The metaphysical and abstract character of the discussion was not, however, simply the result of academic estrangement from the world. Whenever he attacked Marxism, Honneth became concrete. He regards anything related to the class struggle, the working class or the abolition of capitalism as a horrifying prospect.
In his contribution, as in his book, Honneth referred to three conceptions from which socialism had to be liberated: the idea of the proletariat as the revolutionary subject; the idea that progress develops out of a law-governed process; and the idea that economy, i.e. property relations, must be changed.
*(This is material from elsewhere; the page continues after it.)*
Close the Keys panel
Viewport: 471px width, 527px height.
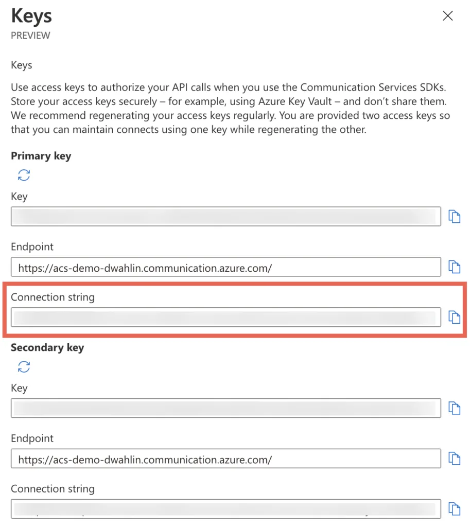point(448,16)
Max Horkheimer and Theodor Adorno, the founders of the Frankfurt School, had earlier rejected the class struggle and the working class. In the aftermath of the Second World War, they introduced into the Frankfurt School the ideology of corporatism, that is, institutionalised class collaboration, directed against communism and revolution. Social improvements and wage increases during that period gave to this type of politics a certain degree of plausibility.
By the time Jürgen Habermas became the Frankfurt School’s leading representative, the period of social reforms had already ended. He became a propagandist for “constitutional patriotism” and the regulation of social conflicts through “communicative action.”
But today, the democratic mechanisms that Habermas idealized are breaking down under the pressure of social contradictions. Class tensions are once again erupting to the surface. That is why the speakers were unable to base themselves on the realities of social life in the course of their pseudo-intellectual discussion. On the contrary, they were compelled to avoid any reference to the real world as they advanced their reactionary theories.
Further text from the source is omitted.